= Data for the task =
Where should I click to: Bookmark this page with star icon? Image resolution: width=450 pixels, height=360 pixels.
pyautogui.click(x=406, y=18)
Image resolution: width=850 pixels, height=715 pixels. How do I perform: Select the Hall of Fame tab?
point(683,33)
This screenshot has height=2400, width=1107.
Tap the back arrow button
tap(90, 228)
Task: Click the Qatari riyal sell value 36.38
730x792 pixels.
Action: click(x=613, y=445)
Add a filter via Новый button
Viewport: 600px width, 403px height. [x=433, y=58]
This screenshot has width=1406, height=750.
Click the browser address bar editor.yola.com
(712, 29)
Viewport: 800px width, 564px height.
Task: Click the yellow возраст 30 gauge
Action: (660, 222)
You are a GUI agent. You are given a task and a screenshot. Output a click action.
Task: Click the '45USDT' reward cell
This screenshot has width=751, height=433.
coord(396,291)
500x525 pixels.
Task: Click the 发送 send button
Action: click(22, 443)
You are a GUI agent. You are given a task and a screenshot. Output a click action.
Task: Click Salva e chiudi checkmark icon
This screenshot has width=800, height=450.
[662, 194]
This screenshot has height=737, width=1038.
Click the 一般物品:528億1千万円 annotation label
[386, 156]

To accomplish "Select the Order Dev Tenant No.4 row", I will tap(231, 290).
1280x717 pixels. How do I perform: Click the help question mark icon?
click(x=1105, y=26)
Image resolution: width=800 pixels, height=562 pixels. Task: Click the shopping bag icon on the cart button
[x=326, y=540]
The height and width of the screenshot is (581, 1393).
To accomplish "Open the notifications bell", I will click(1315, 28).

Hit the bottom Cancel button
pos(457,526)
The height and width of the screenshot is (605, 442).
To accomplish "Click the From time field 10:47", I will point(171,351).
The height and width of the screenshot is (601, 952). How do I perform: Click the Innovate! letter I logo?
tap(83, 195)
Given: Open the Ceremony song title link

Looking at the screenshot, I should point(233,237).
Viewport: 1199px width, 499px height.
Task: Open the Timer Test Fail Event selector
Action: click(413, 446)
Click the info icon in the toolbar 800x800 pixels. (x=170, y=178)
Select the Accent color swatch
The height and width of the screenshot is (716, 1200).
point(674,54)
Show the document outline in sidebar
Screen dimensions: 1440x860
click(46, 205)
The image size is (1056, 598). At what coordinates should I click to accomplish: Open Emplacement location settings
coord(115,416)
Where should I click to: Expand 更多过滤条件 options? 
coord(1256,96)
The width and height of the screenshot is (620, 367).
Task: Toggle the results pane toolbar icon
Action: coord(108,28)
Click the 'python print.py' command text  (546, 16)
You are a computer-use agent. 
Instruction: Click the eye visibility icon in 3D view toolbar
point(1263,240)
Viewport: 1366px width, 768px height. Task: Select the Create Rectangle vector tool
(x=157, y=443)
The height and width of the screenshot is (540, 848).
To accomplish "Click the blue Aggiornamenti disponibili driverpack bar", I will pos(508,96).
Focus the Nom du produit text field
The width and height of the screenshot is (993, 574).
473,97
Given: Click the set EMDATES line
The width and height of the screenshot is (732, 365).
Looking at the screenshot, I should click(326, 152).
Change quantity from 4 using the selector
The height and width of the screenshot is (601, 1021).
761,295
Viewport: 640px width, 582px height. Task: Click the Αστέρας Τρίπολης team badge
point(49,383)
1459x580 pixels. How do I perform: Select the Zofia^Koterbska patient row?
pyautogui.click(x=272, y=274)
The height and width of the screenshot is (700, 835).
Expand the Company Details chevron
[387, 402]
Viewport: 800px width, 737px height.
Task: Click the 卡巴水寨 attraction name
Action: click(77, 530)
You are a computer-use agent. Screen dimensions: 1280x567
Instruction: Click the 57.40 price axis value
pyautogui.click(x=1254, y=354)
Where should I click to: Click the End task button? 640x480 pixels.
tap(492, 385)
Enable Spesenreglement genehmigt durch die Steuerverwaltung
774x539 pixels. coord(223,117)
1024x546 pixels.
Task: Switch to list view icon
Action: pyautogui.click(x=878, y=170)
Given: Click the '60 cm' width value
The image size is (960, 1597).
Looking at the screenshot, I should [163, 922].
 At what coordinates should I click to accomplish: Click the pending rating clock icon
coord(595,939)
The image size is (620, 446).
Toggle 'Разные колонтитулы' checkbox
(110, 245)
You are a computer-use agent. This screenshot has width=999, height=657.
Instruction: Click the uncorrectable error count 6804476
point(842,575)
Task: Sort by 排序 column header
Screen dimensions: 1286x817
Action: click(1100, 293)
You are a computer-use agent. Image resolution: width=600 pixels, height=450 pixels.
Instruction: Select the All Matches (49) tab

= What the task asks =
Each line above that includes the word "agent" is to be copied.

= Answer to this task =
You are a GUI agent. You are given a task and a screenshot. Output a click action.
You are a GUI agent. You are given a task and a screenshot. Output a click action.
You are a computer-use agent. 
You are a computer-use agent. Screen dimensions: 1280x567
You are a computer-use agent. This screenshot has width=999, height=657.
You are a computer-use agent. Image resolution: width=600 pixels, height=450 pixels.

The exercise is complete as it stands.